**TASK DIRECTIONS**
Using the excerpt on self-affine tiling and wavelet sets, decide whether each statement agrees with it: (a) K is a tiling set with 2 prototiles; (b) C is taken to be a three-dimensional identity matrix; (c) Theorem 3.3 is the basis for concluding that Q is an A-dilation wavelet set. Answer yes or no for each, quoting the deciding words.

═══ EXCERPT PROVIDED ═══

By the representations obtained above for the elements \(\binom{-1}{0}\), \(\binom{1}{0}\), \(\binom{0}{1}\), \(\binom{0}{-1}\), \(\binom{-1}{-1}\), \(\binom{1}{-1}\) and (2.1), we conclude that none of them belong to \(K\cap\mathbb{Z}^{2}\). Therefore, \(K\cap\mathbb{Z}^{2}=\{0\}\). It follows from Proposition 2.6 that K is an integral self-affine \(\mathbb{Z}^{2}\)-tiling set with 2 prototiles. The sets K ₁ and K ₂ are depicted in Fig. 2 and the set K and its integer translations \(K+\binom{0}{1}\), \(K+\binom{1}{0}\) are depicted in Fig. 3. Let C be a two dimensional identity matrix. Then we conclude from Theorem 3.3 that \(Q:=C^{-1} \bigcup_{j=1}^{2} (K_{j}+L_{j}) = \bigl(K_{1}+\binom{1}{0}\bigr)\cup\bigl(K_{2}+\binom{0}{1}\bigr)\), where \(L_{j}=\mathcal{D}_{j}\setminus\{0\}\), is an A-dilation wavelet set. The set Q and its integer translations \(Q+\binom{0}{-1}, Q+\binom{-1}{0}\) are depicted in Fig. 4. The set Q and its B-dilations B ⁻¹ Q,BQ are depicted in Fig. 5.

═══ ENTRIES ═══

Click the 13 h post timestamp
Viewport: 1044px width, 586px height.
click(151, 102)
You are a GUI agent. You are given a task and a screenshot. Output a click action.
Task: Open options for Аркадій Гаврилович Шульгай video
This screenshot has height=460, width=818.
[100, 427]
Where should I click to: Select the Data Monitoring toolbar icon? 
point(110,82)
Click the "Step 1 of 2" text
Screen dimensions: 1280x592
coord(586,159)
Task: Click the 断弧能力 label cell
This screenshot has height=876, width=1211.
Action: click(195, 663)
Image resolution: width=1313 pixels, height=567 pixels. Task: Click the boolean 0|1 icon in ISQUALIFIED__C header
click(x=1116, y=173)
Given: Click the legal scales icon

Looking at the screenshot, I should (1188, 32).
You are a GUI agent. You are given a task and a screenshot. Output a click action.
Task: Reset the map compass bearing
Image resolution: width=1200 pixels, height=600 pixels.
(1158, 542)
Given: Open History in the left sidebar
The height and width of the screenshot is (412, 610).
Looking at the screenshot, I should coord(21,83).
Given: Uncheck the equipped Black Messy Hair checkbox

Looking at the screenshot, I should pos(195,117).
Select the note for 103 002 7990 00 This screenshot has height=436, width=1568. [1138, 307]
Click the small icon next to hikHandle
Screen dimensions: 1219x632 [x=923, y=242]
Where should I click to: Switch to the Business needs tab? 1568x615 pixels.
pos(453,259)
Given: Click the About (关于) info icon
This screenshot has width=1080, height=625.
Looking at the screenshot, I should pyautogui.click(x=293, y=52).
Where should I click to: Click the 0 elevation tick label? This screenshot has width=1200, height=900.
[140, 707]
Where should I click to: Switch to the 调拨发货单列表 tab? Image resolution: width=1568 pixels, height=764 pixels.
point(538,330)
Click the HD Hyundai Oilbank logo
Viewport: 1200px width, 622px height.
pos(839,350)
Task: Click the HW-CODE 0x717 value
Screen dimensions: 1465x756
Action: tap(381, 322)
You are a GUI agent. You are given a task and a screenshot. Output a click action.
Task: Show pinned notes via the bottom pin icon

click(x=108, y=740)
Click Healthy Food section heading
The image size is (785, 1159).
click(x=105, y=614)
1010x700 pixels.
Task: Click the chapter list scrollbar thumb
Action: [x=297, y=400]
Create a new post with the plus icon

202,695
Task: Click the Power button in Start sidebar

═══

**RESULT OF THE EXERCISE**
(a) Yes: "tiling set with 2 prototiles"
(b) No: "Let C be a two dimensional identity matrix."
(c) Yes: "we conclude from Theorem 3.3 that"